Data simulation is useful not only for illuminating modeling approaches, but also for calculating power when planning a study. The basic idea of a power simulation is to generate a large number of datasets encoding your assumptions about likely parameter values, fit models to each dataset, and then calculate the proportion of models that reject the null hypothesis as a measure of power.

First we create a function that analyses the simulated data and test it by running it once with default parameters.

# set up the power function
my_lmer_power <- function(...) {
# ... is a shortcut that forwards any arguments to my_sim_data()
dat_sim <- my_sim_data(...)
mod_sim <- lmer(RT ~ cat + (1 | item_id) + (1 + cat | subj_id),
dat_sim, REML = FALSE)

broom.mixed::tidy(mod_sim)
}
# run one model with default parameters
my_lmer_power()
(#tab:lmer_power-default) The output of lmer_power().
effect group term estimate std.error statistic df p.value
fixed NA (Intercept) 791.96 12.8 62.0 128.4 0.000
fixed NA cat 66.97 17.8 3.8 53.9 0.000
ran_pars subj_id sd__(Intercept) 93.52 NA NA NA NA
ran_pars subj_id sd__cat 37.95 NA NA NA NA
ran_pars subj_id cor__(Intercept).cat 0.10 NA NA NA NA
ran_pars item_id sd__(Intercept) 58.13 NA NA NA NA
ran_pars Residual sd__Observation 200.18 NA NA NA NA

You can also change parameters.

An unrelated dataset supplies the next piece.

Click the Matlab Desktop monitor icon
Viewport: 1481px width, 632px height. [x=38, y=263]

For example, what would happen if you increase the number of items to 50 in each group and decrease the effect of category to 20 ms?

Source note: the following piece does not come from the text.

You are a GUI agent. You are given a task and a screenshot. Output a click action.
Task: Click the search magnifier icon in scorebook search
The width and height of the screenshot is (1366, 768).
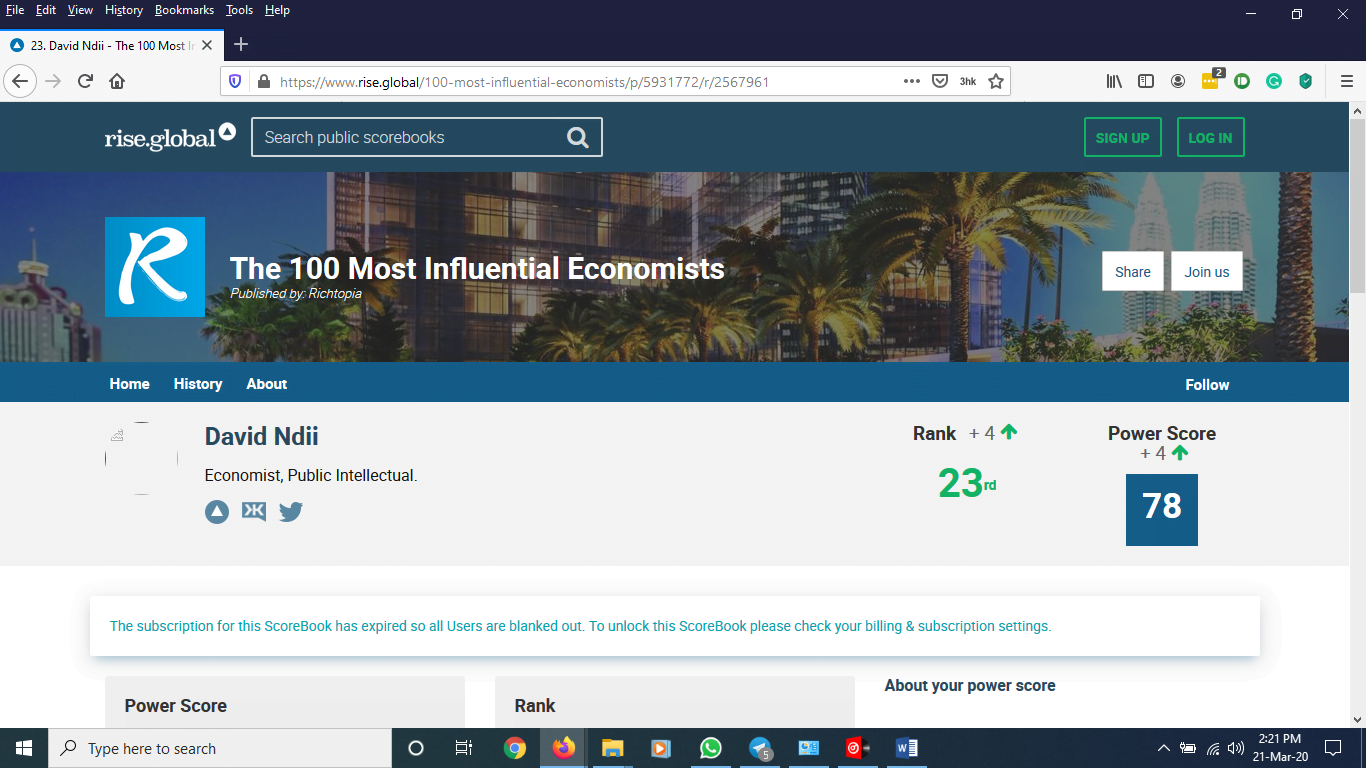coord(578,138)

# run one model with new parameters
my_lmer_power(nitem = c(ingroup = 50, outgroup = 50), b1 = 20)
(#tab:lmer_power-new) The output of lmer_power() with 50 items per group and a category effect of 20 ms.
effect group term estimate std.error statistic df p.value
fixed NA (Intercept) 830.71 11.7 70.9 183.9 0.000
fixed NA cat 19.58 16.6 1.2 125.8 0.241
ran_pars item_id sd__(Intercept) 74.90 NA NA NA NA
ran_pars subj_id sd__(Intercept) 87.92 NA NA NA NA
ran_pars subj_id sd__cat 59.95 NA NA NA NA
ran_pars subj_id cor__(Intercept).cat 0.48 NA NA NA NA
ran_pars Residual sd__Observation 198.86 NA NA NA NA

You can use the purrr::map_df function to run the simulation repeatedly and save the results to a data table. This will take a while, so test using just a few repetitions (reps) first, then make sure you save the full results to a CSV file so you can set this code chunk to not run (eval = FALSE in the chunk header) and load from the saved data for the rest of your script in the future. You can use these data to calculate power for each fixed effect.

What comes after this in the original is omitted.